## Assignment:
Please start at the first line of the records beneath and quote each line exactly, ending with the line containing "Click Exit to close the profile view".

Start of Recorded information

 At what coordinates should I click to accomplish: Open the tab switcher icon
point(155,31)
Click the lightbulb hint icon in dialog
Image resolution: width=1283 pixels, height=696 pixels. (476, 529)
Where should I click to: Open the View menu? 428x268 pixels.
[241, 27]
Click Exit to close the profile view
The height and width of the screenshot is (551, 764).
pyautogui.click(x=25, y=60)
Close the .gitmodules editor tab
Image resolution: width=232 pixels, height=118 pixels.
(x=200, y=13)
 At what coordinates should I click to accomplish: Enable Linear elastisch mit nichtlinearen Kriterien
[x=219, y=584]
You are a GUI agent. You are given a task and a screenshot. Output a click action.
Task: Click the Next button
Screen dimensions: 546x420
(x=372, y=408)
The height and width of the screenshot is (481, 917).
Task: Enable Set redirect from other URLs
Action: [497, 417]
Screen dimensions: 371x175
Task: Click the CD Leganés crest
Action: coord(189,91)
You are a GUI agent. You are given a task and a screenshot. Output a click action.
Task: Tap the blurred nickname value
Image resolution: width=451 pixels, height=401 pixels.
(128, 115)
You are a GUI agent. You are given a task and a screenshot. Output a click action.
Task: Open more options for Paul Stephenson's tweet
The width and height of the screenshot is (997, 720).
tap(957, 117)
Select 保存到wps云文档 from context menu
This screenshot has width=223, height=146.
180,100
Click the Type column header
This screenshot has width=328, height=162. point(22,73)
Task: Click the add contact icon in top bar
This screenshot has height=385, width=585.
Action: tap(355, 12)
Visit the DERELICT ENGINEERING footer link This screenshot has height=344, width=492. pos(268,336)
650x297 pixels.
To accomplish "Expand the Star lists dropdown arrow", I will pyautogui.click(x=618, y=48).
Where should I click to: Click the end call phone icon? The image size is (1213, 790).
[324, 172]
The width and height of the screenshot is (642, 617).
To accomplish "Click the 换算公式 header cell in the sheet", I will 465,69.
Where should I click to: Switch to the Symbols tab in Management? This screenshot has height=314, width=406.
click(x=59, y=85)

End of Recorded information

## Solution for this exercise:
 At what coordinates should I click to accomplish: Open the tab switcher icon
point(155,31)
Click the lightbulb hint icon in dialog
Image resolution: width=1283 pixels, height=696 pixels. (476, 529)
Where should I click to: Open the View menu? 428x268 pixels.
[241, 27]
Click Exit to close the profile view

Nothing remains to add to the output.